For 7 years I worked in a custom software company where I learned a great deal. There were two designers and a hundred developers working on different projects. Let’s just say that design wasn’t a priority. A lot of patchworks and quick fixes, confusing client communication and not much to show in my portfolio. But it wasn’t all bad. The people were great — likeable, hard-working, and doing their work to the best of their abilities. However, the lack of process and clarity on projects often made things difficult.
Having been in these situations regularly, I started spotting ways to improve the process. And I caught myself thinking “we can do better than this”. Yet I never had the guts to push for a change… until a few years ago.
After working my day job, plus freelancing on the side for a while, I burnt out. And then my daughter was born. This all led me to rethink my priorities, and I decided to venture on my own.
I was determined to use what I had learned to help like-minded people, to create better terms of engagement that equal better results for both me and the client.
Becoming a UI/UX designer for enterprise software was a natural progression based on my previous experience. And working with super lean teams is the nature of being a freelancer.
But the combination of both I will say is a pretty recent development — creating an enterprise app in a super lean environment. Enterprise digital products used to be created by other huge enterprise companies like Oracle and SAP. They still do, but now they have competition. Very small agile teams, often less than 10 people, create software to help big organizations scale and be more efficient. I work with them.
As a UI/UX designer with this type of project, you play a lot of roles, and often they are not directly related to design. You have to understand how the business works. Growth and product strategy is a big one. To be able to help the founder clarify their ideas. Management and communication skills. To help the dev team prioritize, implement and talk to stakeholders.

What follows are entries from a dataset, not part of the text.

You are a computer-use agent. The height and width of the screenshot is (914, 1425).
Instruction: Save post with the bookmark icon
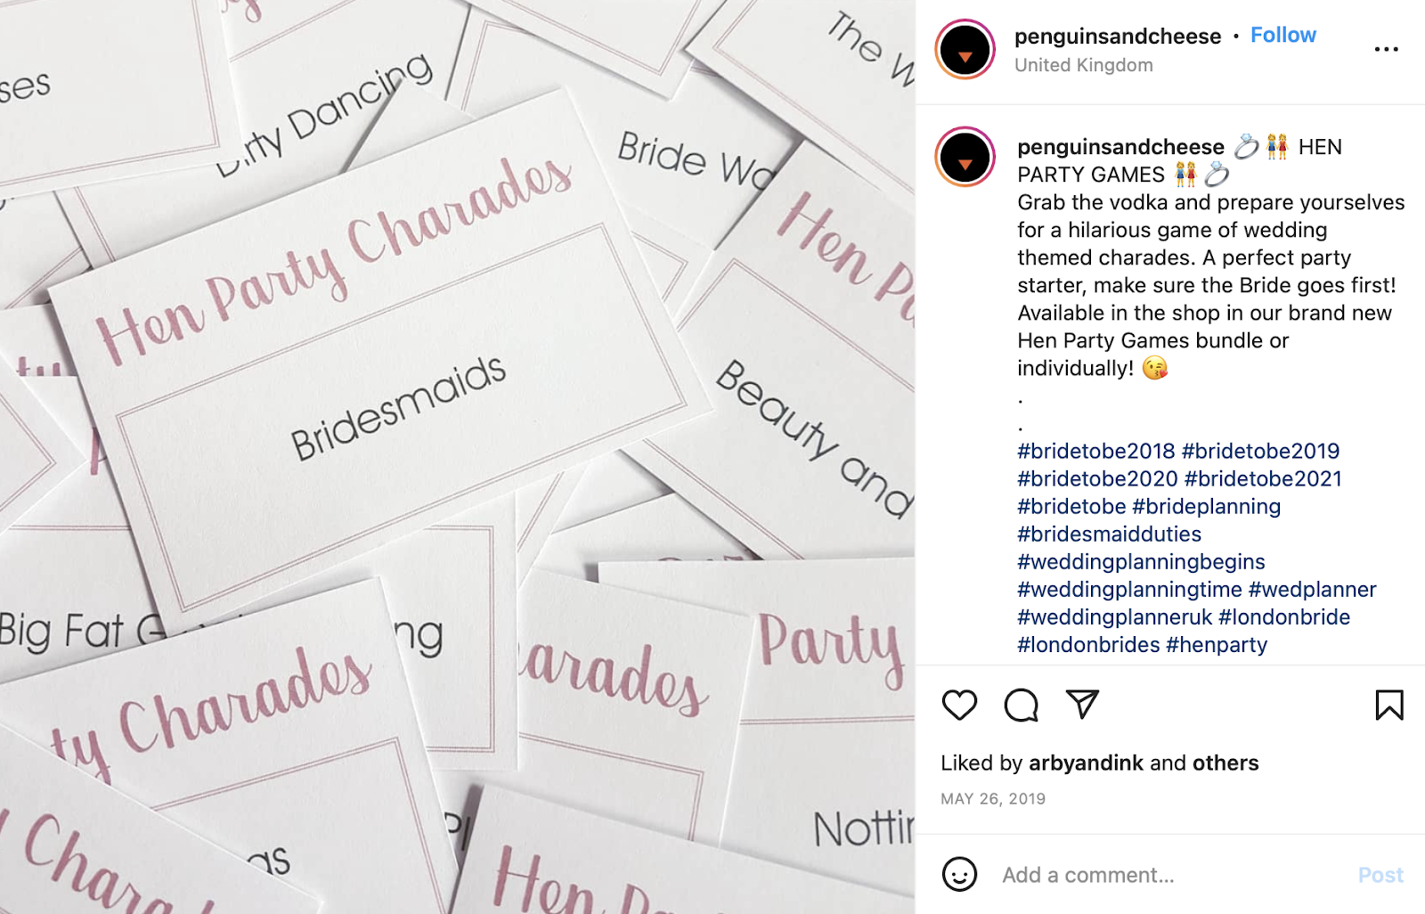pos(1389,706)
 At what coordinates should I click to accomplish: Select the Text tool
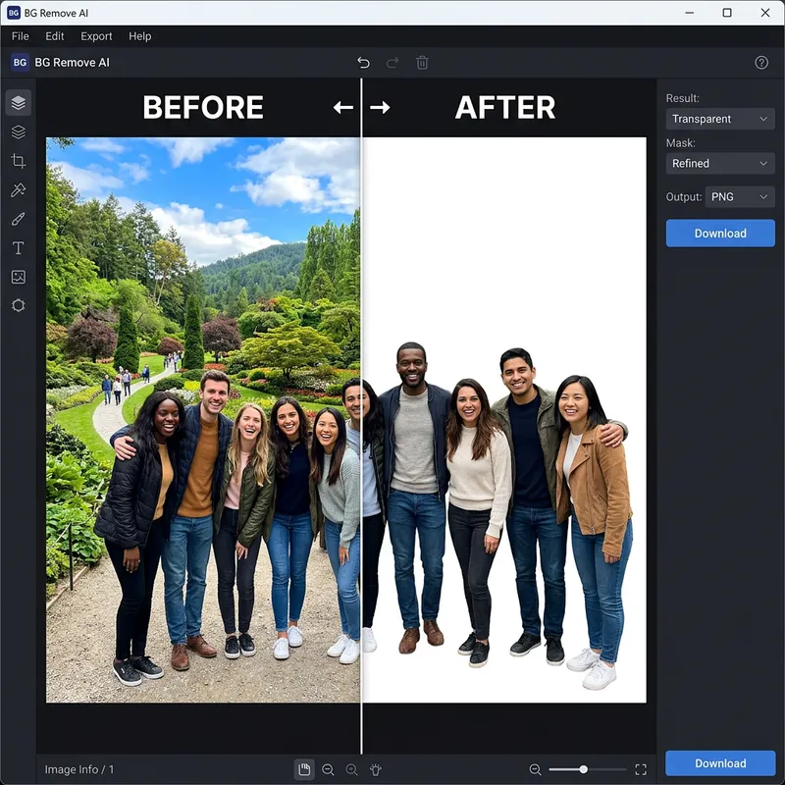click(18, 248)
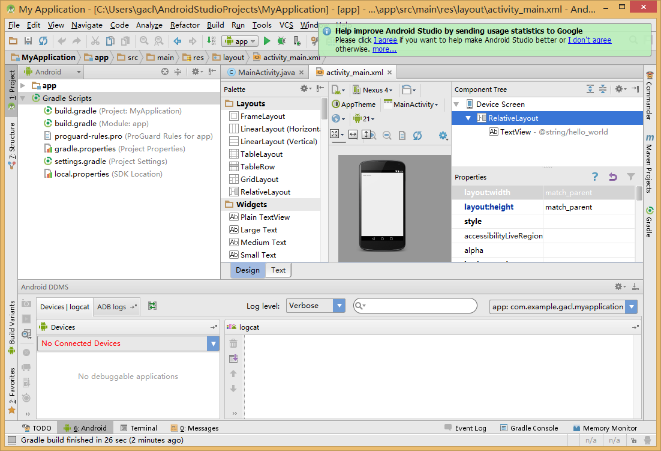Click the green Run app button
This screenshot has width=661, height=451.
click(267, 41)
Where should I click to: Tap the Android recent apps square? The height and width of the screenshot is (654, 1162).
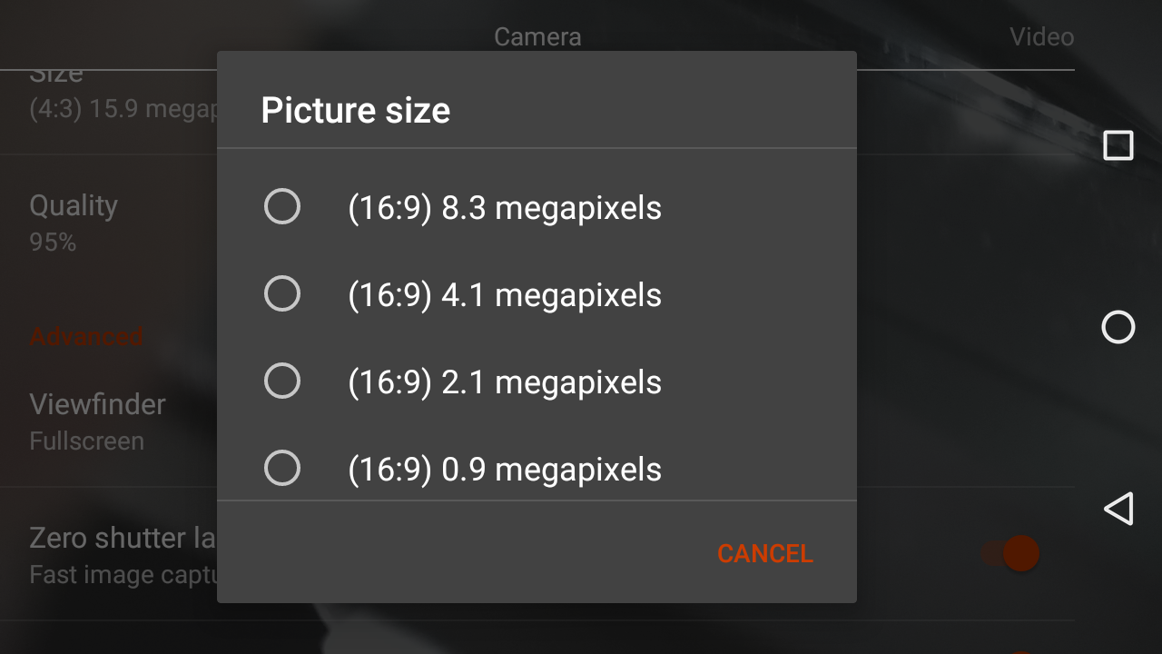tap(1118, 145)
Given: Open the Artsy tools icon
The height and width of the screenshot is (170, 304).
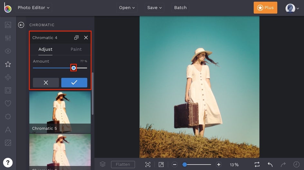Looking at the screenshot, I should coord(8,77).
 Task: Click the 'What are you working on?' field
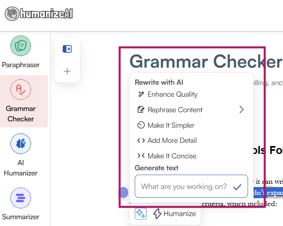pos(184,187)
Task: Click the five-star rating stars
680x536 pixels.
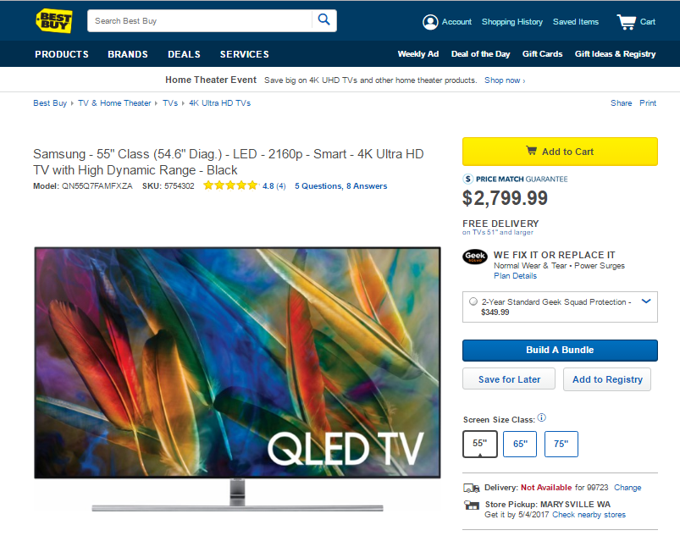Action: click(230, 185)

You have to be like a therapist to deal with the big personalities that people in this type of teams have. It’s an overwhelming challenge at times. But it is also very dynamic and that makes it fun.
For me to see the impact of your work first hand is a huge driver.
Often when working in big companies you are far removed from the results of what you do. Your real client there is your PM who at times acts in a self-serving manner that makes the whole thing a bit perverse.
On the other hand, in small teams, you can level directly with the decision-maker. And when you bring value to the table it’s very rewarding, seeing the fruit of your labour positively affecting the product and the organization you are building it for.
The lack of process
When you don’t have an established process it gives you the opportunity to prioritize and skip steps of the standard product development and this speeds up time to market.
The focus, especially in the beginning, is on solving the business’s problem. The user experience is largely ignored. This saves time from gathering and analyzing user insights. You can go straight to testing design concepts with the business.
Data grids & text field
It’s mainly that. Fewer components are always better. It doesn’t make for a very exciting visual design, but it gives you the opportunity to solve bigger, more important problems.
Full control over the design
Full autonomy. In small teams, you get to carry your own responsibilities. No one has time to manage you. You can make decisions and move quicker.
Make a real impact on the business
Your design decisions have real-life implications for the business’s bottom line. All design is business-driven. And you quickly learn what is really valuable, and that is decoration.
No BS communication. Work from anywhere. Good ideas are valued more than hierarchy and titles. No dress code.
The lack of process
The moment the team starts growing this becomes a problem. I’ve seen this multiple times in my work. After you pass the initial proof of concept and you start moving faster, things get messier if you don’t introduce some rules. I believe this is a very overlooked step from most bootstrapped companies.
This helps you move fast in the beginning but can quickly become the most dangerous thing when it comes to scaling the product. Not taking into account the user experience can significantly increase the onboarding cost for users and can produce a lot of churn.
And if you are a SaaS, this makes sales and marketing very difficult for you.
You can’t share your work
When you do enterprise apps, especially for internal use, you can’t brag about it. You can’t show it in your portfolio.
Design is not a priority
It’s rarely an urgent matter.
Most founders of enterprise software don’t like to deal with design. They like to make it work and then make it pretty on the way out.
In a couple of years when the enterprise software market is saturated with enough affordable solutions, this will all change. Just solving the problem will not be enough to have a profitable enterprise software business. You have to start caring about the user experience.
But who am I to tell you what is going to happen? Nobody really. I just want you to make you think.
They say “people don’t quit jobs, they quit bosses”. I wonder if, when most companies become software-driven, this saying will change to “people don’t quit bosses, they quit software”.